What that 5 at the end stands for: Marie de Bénardaky


----------



## Ben Jamin

Karton Realista said:


> And in that source I probably found your French book!
> 
> In short, Marcel Proust wrote a novel called Jean Santeuil and in there he slightly changed her last name. He described her as a great love of his life.
> Is that what you're reading?
> 
> What that 5 at the end stands for: Marie de Bénardaky


Come on! _Bénardaky_ a Polish name? The name quoted in the Proust's book seems to be distorted and not likely to be the original name of the woman. For me the Russian version seems more plausible.


----------



## Jeki

Karton Realista said:


> In short, Marcel Proust wrote a novel called Jean Santeuil and in there he slightly changed her last name.

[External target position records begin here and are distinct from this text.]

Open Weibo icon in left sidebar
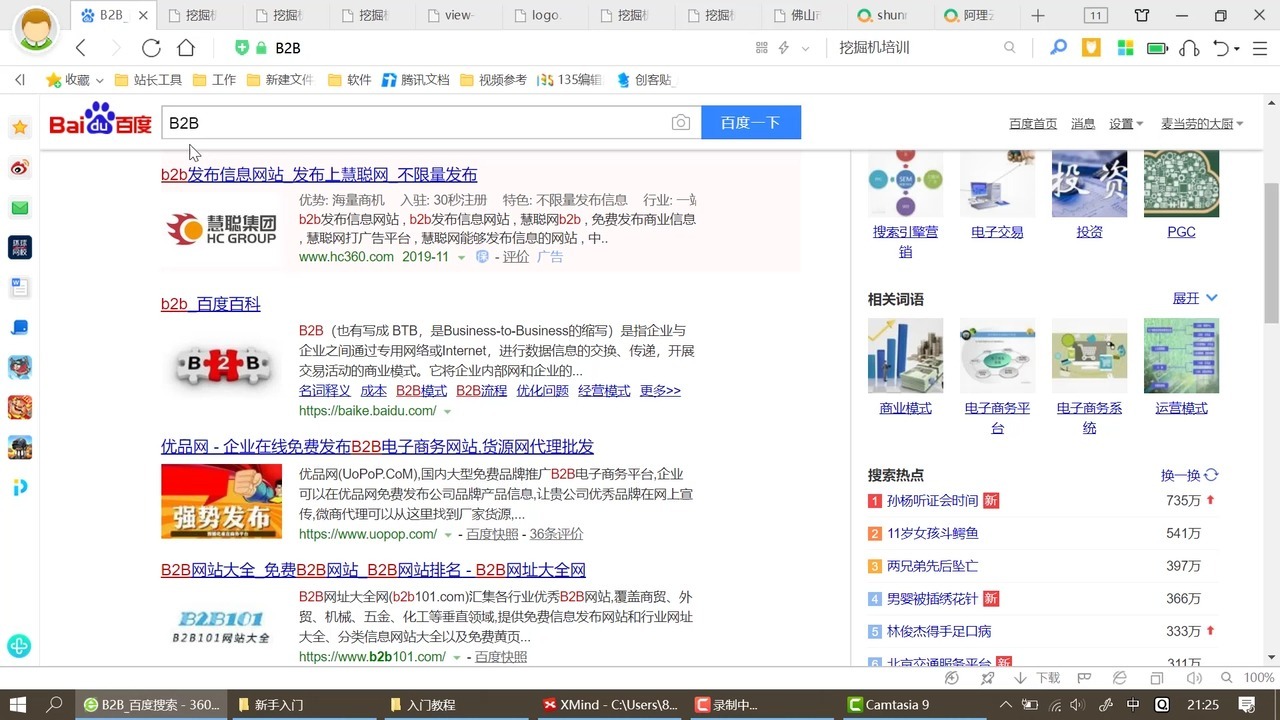Screen dimensions: 1280x720 (20, 167)
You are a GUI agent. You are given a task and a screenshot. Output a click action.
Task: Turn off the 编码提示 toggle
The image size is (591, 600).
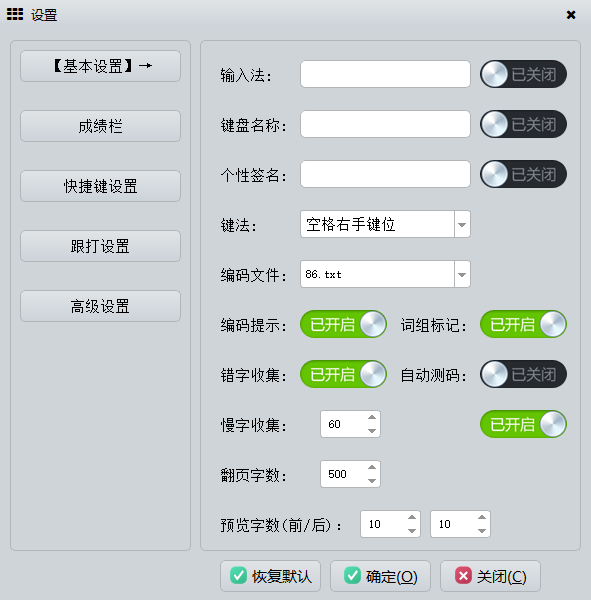(343, 324)
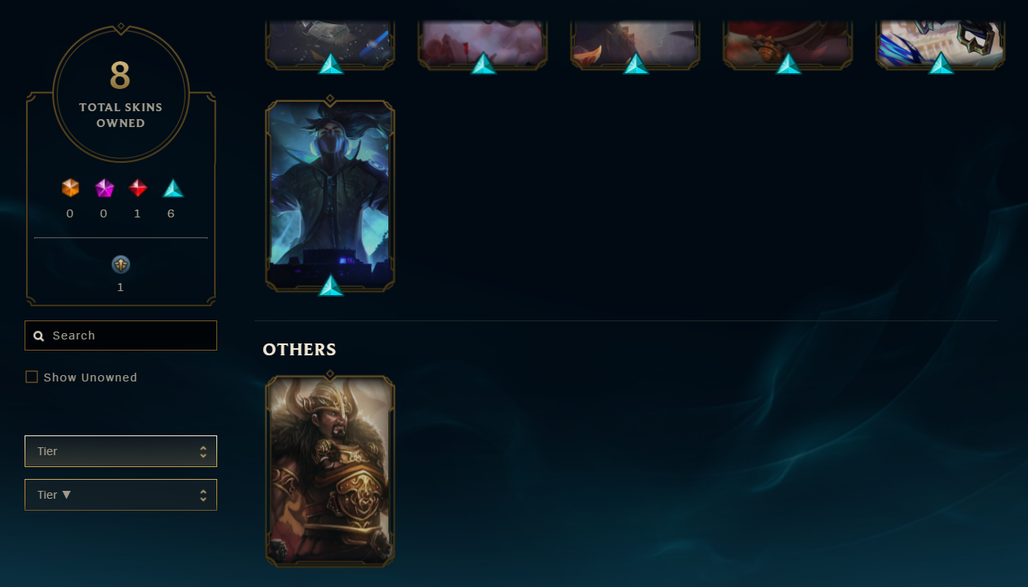Open the first Tier grouping dropdown
The width and height of the screenshot is (1028, 587).
pos(121,451)
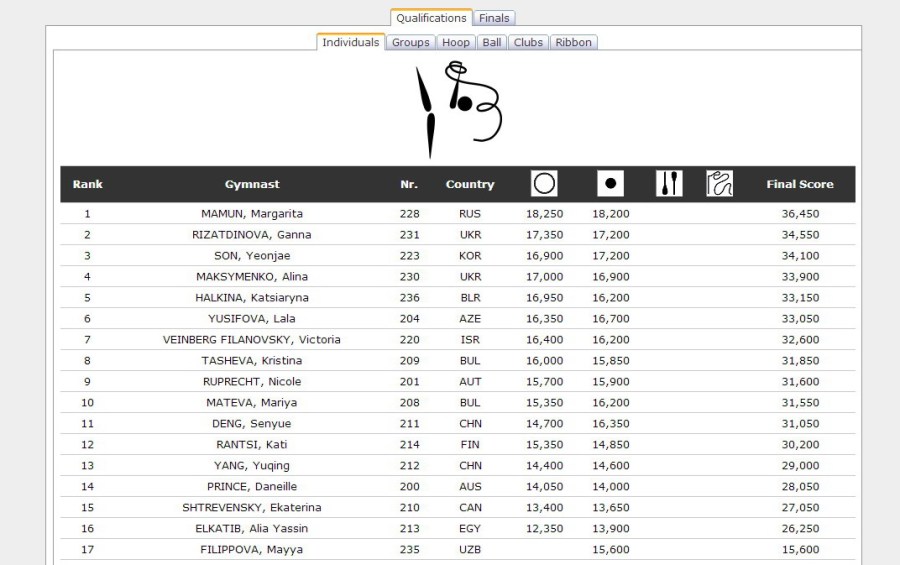Click the rhythmic gymnastics logo image
The width and height of the screenshot is (900, 565).
(x=459, y=109)
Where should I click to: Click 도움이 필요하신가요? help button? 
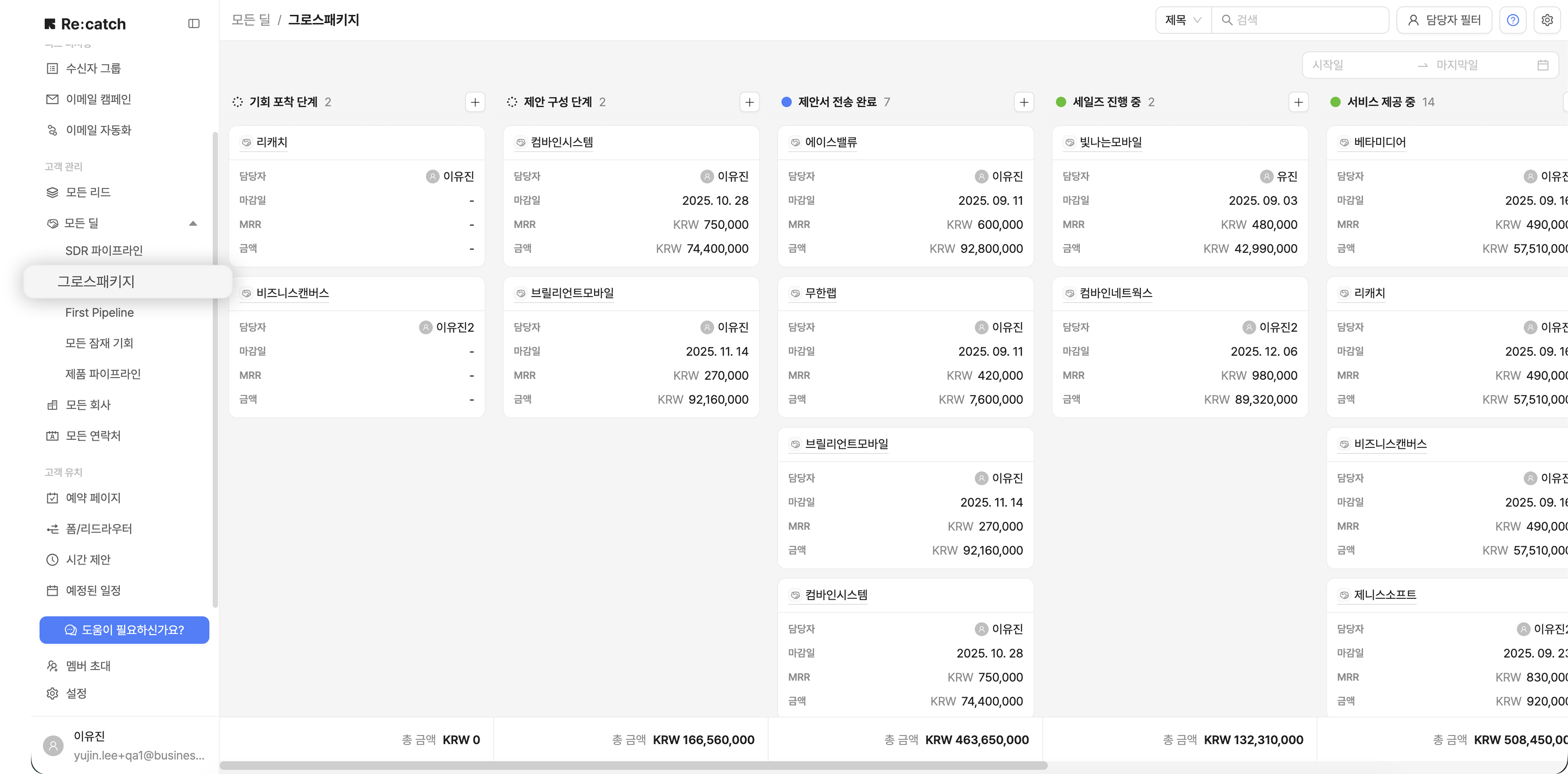(124, 630)
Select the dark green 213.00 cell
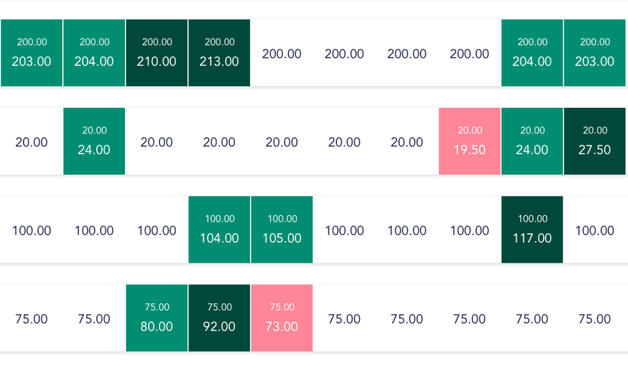Image resolution: width=628 pixels, height=366 pixels. point(219,53)
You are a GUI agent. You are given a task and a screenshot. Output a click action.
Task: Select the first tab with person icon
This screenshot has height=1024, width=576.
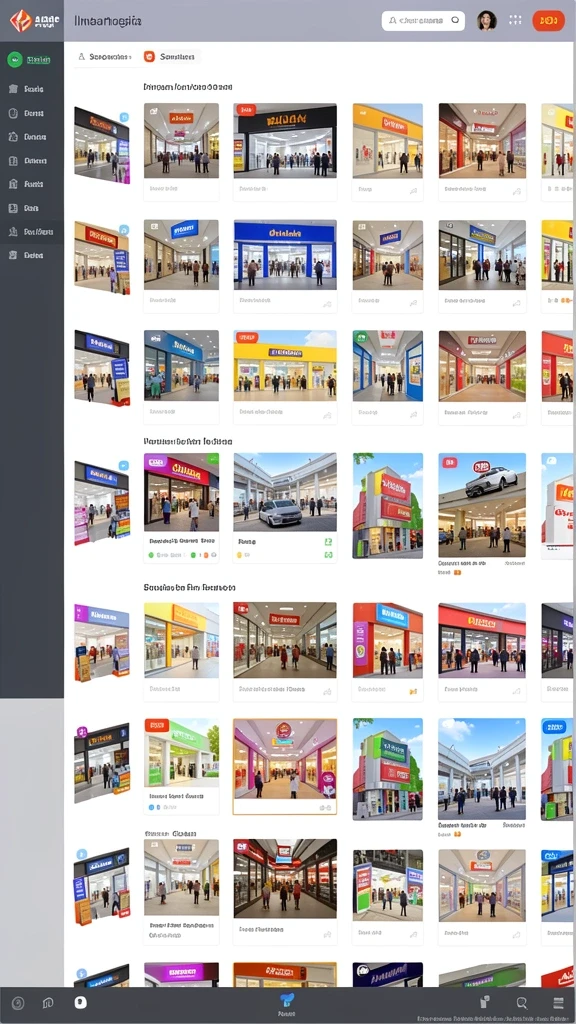point(104,57)
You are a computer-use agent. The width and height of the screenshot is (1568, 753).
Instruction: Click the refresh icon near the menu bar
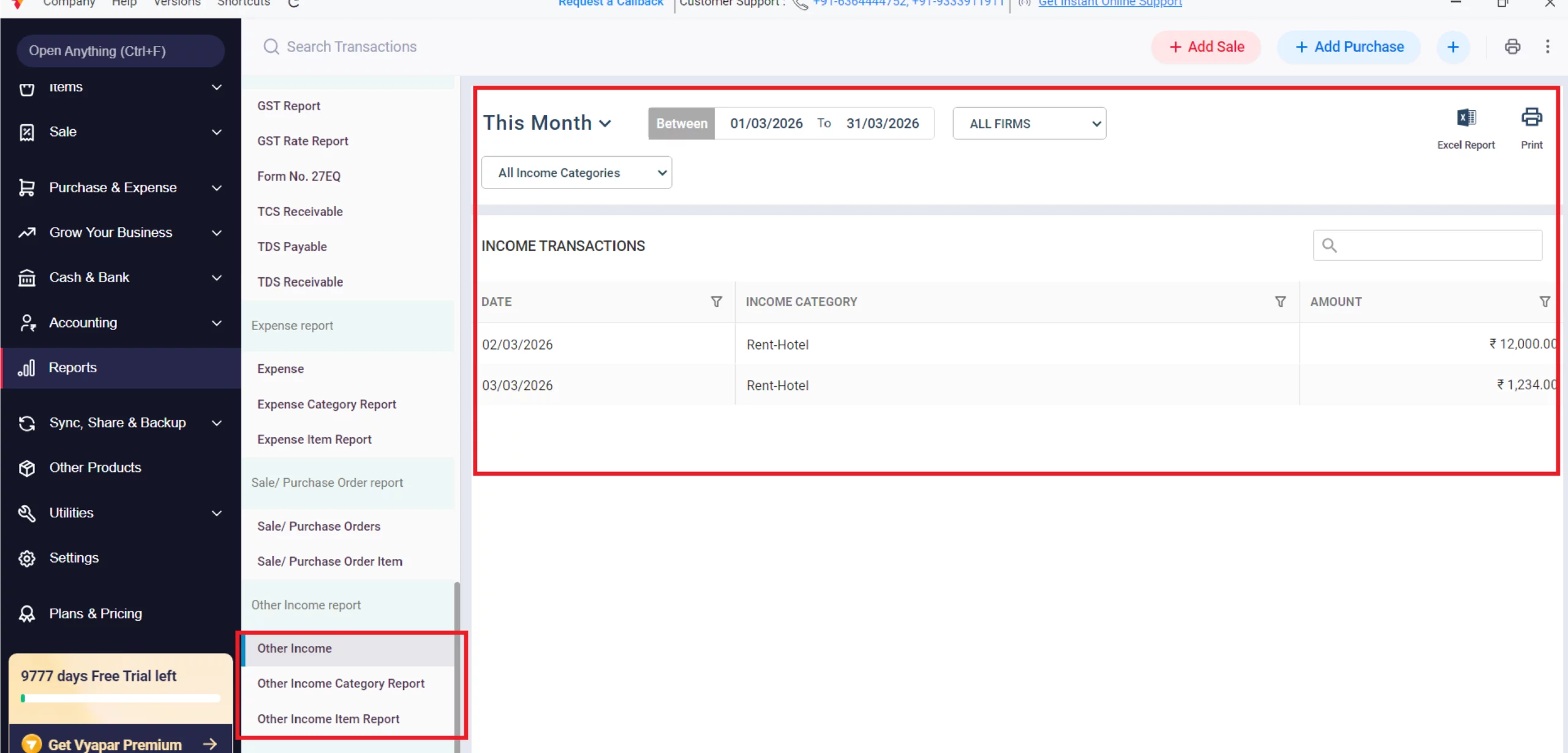click(x=293, y=2)
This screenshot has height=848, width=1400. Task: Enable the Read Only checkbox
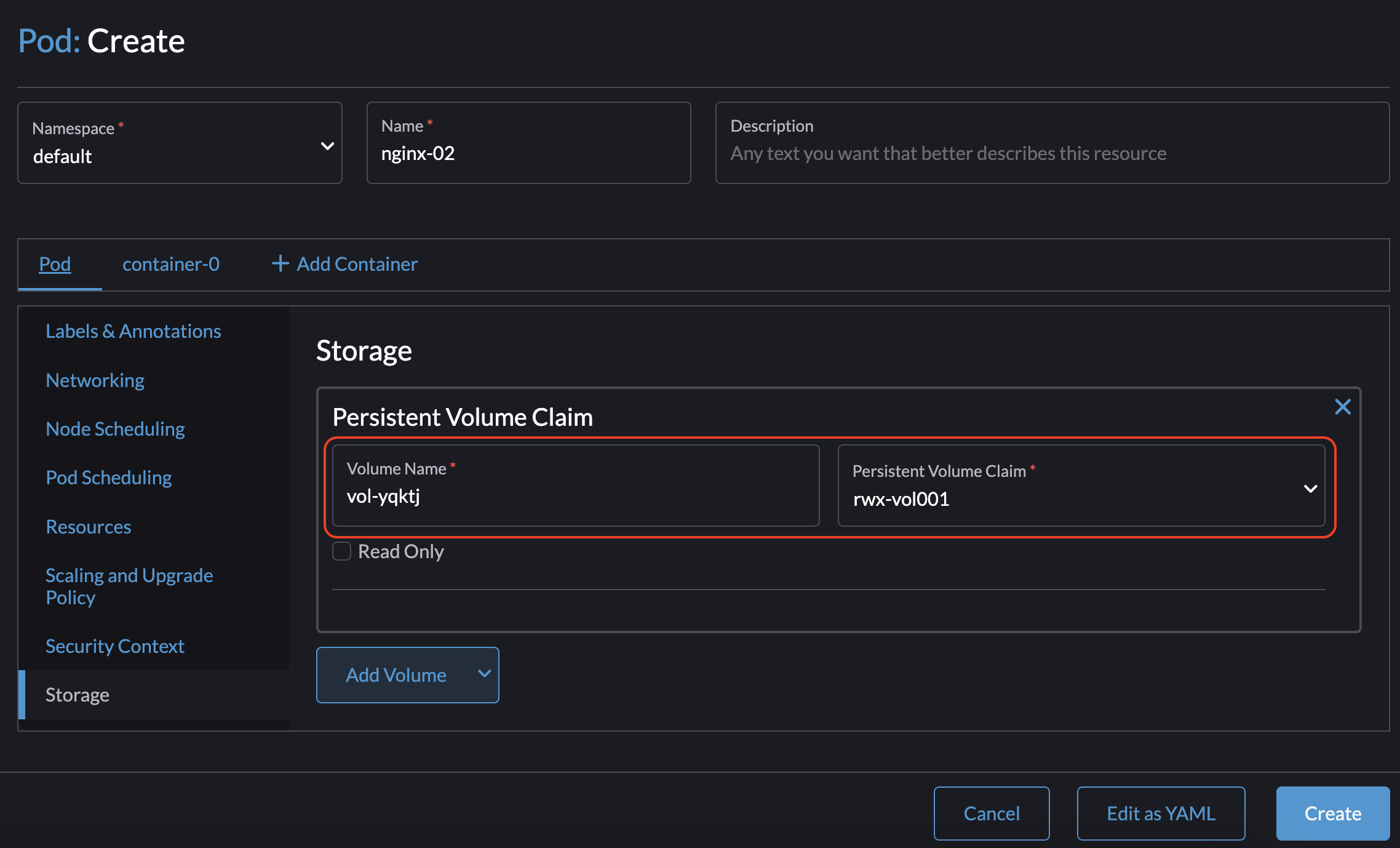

He described her as a great love of his life.
> Is that what you're reading?



No, it's not the book that I'm reading, but a book about Proust written by his housekeeper Céleste Albaret.
I am confused by this particle "de". She was noble and she lived in France and maybe she and her family adopted that particle too. I don't know...


----------



## Karton Realista

Ben Jamin said:


> Come on! _Bénardaky_ a Polish name? The name quoted in the Proust's book seems to be distorted and not likely to be the original name of the woman. For me the Russian version seems more plausible.


That's just what I said. It's in the quote from the article, look the whole thing up again. Her name was Bernardaky, and he misspelled it for the sake of the novel.


----------



## Karton Realista

Jeki said:


> She was noble


No, the article says that she was a Greek woman and she certainly wasn't noble - that thing caused a controversy among Radziwiłł family.


> De Bernardaky nie należeli przecież do arystokracji


----------



## Jeki

Yes, but look at this site Marie de Benardaky — Wikipédia
Sorry, it is in French. 
"Son père (Le père du père de Marie de Bénardaky), Dimitri, fils d'immigré grec de Smyrne obtient, par décisions du Sénat russe des 28 novembre 1850 et 6 septembre 1861, la noblesse héréditaire avec ses fils et ses filles."

His grand-father (that was Greek) got the hereditary nobleness by the decision of the Russian Senate and that nobleness referred to all grandsons.


----------



## Karton Realista

Jeki said:


> His grand-father (that was Greek) got the hereditary nobleness by the decision of the Russian Senate and that nobleness referred to all grandsons.


I was confused. She was a noble, but that doesn't mean she was an aristocrat.


----------



## jasio

Karton Realista said:


> The surname is also in incorrect masculine form, it should end on -cka, but this mistake is common in countries which don't have gendered surnames.


Not necessarily a mistake. 
Their *legal systems* accept only non-gendered surnames, so "Bernadecki" and "Bernadecka" would be considered two *distinct* surnames, and a daughter would inherit the surname of her father in the form which sounds masculine for us. If she wanted to be called "Bernadecka", she would need to legally change her last name, just as if she wanted to change it to "Lewinsky". Only when dealing with the Slavs (and perhaps some other nations) they accept that a single last name may have two or more different forms.


----------